接下来,您需要配置并创建 Argilla 数据集。
import argilla as rg
client = rg.Argilla(api_url="<api_url>", api_key="<api_key>")
settings = rg.Settings(
guidelines="These are some guidelines.",
fields=[
rg.ChatField(
name="user_input",
),
rg.TextField(
name="llm_output",
),
],
questions=[
rg.RatingQuestion(
name="rating",
values=[1, 2, 3, 4, 5, 6, 7],
),
],
)
dataset = rg.Dataset(
name="my_first_dataset",
settings=settings,
)
dataset.create()
有关进一步的配置,请参阅Argilla 文档。
用法
- SDK
- PROXY
import os
import litellm
from litellm import completion
# add env vars
os.environ["ARGILLA_API_KEY"]="argilla.apikey"

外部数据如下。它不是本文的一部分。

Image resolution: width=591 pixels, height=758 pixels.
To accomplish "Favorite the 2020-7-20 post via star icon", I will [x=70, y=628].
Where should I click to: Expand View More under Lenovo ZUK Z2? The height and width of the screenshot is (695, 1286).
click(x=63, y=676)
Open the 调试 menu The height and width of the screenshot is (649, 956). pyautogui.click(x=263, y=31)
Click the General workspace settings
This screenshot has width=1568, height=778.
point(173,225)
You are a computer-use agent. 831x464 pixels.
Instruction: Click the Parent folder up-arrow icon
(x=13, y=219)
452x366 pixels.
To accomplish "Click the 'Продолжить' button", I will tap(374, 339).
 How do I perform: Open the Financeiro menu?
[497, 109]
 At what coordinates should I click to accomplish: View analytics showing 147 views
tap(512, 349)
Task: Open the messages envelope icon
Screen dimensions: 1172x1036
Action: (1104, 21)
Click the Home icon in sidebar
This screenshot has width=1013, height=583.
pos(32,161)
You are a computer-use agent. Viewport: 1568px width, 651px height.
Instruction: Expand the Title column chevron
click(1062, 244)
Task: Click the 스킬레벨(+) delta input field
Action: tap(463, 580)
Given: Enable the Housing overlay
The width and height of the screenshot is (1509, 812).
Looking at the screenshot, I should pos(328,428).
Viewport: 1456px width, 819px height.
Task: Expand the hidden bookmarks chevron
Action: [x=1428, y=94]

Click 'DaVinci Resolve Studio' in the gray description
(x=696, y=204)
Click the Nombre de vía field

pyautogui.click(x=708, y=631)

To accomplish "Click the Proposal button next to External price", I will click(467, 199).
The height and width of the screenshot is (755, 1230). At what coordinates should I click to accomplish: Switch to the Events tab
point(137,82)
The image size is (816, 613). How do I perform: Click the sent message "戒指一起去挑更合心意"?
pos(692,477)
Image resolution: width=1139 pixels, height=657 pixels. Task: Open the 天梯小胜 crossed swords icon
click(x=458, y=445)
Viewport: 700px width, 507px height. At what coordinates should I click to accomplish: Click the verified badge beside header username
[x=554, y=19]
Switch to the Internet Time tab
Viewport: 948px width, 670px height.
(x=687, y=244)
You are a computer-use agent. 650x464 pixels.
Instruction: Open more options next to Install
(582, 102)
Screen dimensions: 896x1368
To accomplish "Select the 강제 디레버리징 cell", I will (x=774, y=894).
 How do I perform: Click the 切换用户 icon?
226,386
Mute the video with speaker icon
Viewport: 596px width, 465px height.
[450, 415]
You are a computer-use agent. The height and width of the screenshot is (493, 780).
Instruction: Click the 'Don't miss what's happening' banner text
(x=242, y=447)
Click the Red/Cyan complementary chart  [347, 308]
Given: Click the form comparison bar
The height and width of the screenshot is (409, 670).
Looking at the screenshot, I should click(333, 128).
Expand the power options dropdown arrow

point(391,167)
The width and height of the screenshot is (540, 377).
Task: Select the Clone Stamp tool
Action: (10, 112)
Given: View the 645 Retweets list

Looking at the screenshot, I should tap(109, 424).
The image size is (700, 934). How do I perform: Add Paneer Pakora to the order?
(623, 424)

os.environ["ARGILLA_BASE_URL"]="http://localhost:6900"
os.environ["ARGILLA_DATASET_NAME"]="my_first_dataset"
os.environ["OPENAI_API_KEY"]="sk-proj-..."
litellm.callbacks = ["argilla"]
# add argilla transformation object
litellm.argilla_transformation_object = {
"user_input": "messages", # 👈 key= argilla field, value = either message (argilla.ChatField) | response (argilla.TextField)
"llm_output": "response"
}
## LLM CALL ##
response = completion(
model="gpt-3.5-turbo",
messages=[{"role": "user", "content": "Hello, how are you?"}],
)
litellm_settings:
callbacks: ["argilla"]
argilla_transformation_object:
user_input: "messages" # 👈 key= argilla field, value = either message (argilla.ChatField) | response (argilla.TextField)
llm_output: "response"
示例输出
向 Argilla 调用添加采样率
要仅记录部分 Argilla 调用,请将 ARGILLA_SAMPLING_RATE
添加到您的环境变量中。
ARGILLA_SAMPLING_RATE=0.1 # log 10% of calls to argilla